[Stored data]
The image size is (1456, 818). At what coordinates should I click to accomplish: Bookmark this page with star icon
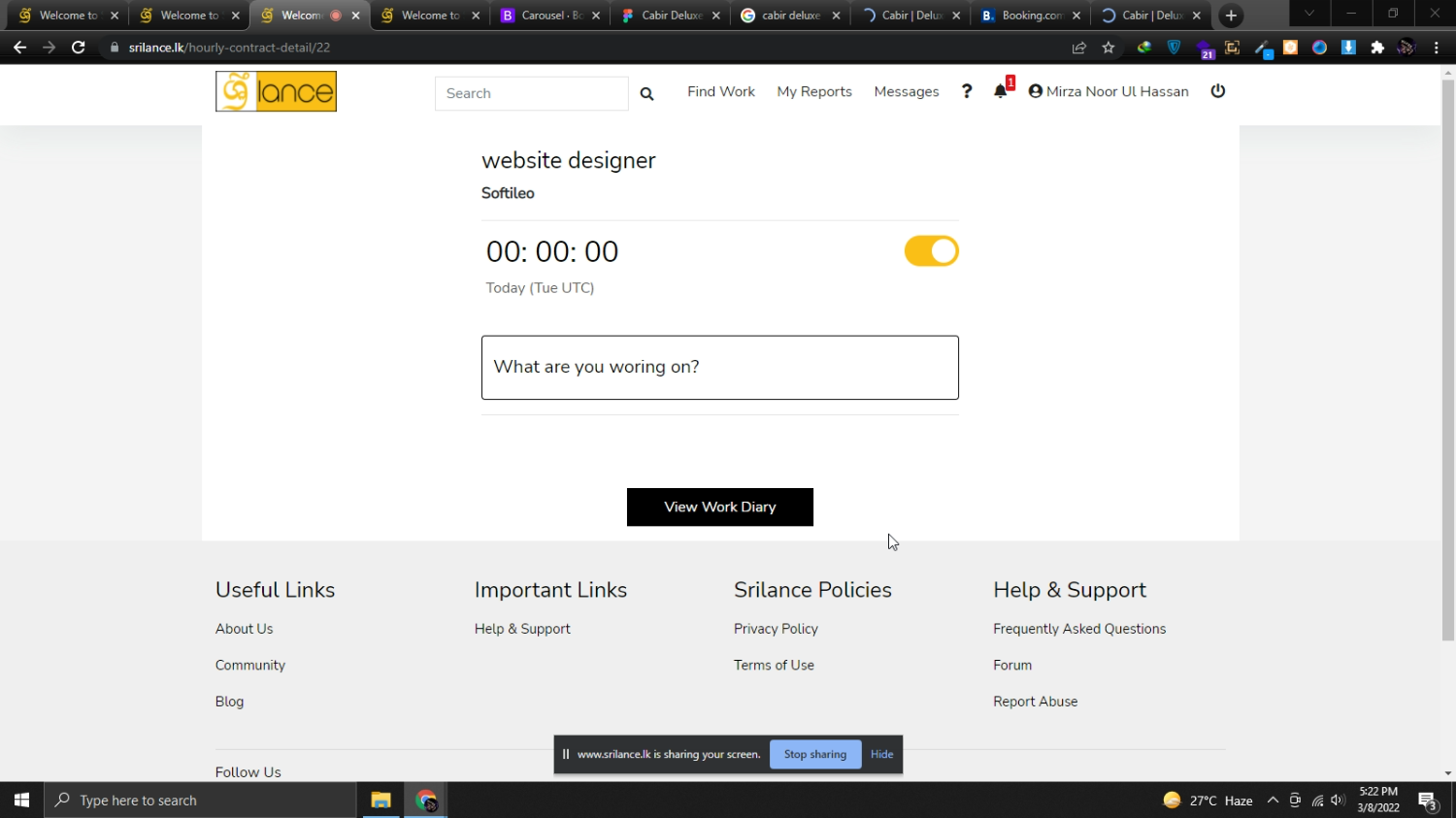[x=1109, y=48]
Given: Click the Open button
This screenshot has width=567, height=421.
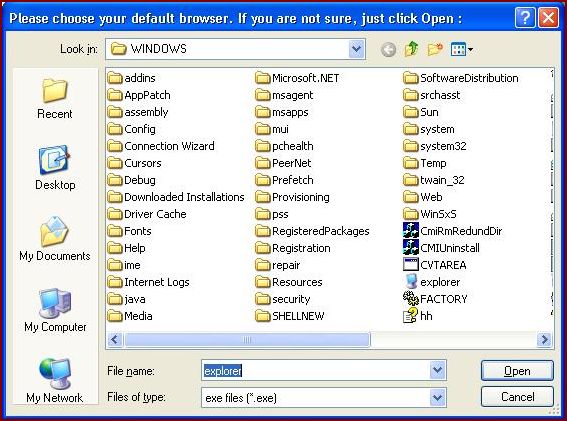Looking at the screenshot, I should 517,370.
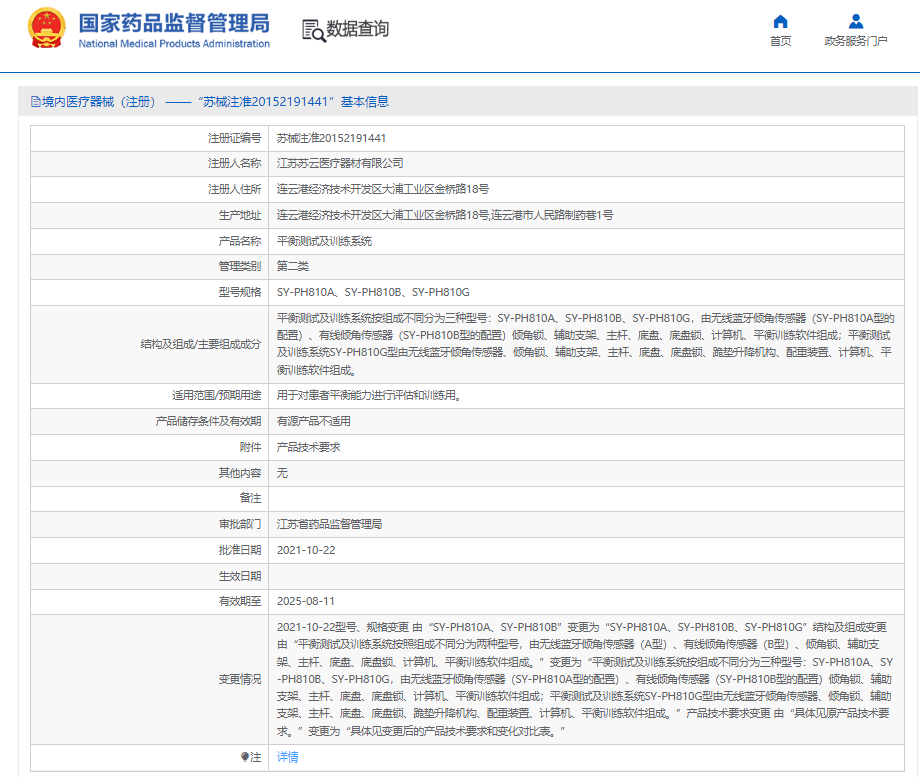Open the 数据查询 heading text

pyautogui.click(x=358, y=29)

Exercise details: Without altering a word, return all of the records above and leave out their pictures.

Answer to this problem:
The image size is (1456, 818). At what coordinates should I click to accomplish: Bookmark this page with star icon
[x=1109, y=48]
Given: Click the Open button
This screenshot has width=567, height=421.
Looking at the screenshot, I should 517,370.
Open the 数据查询 heading text

pyautogui.click(x=358, y=29)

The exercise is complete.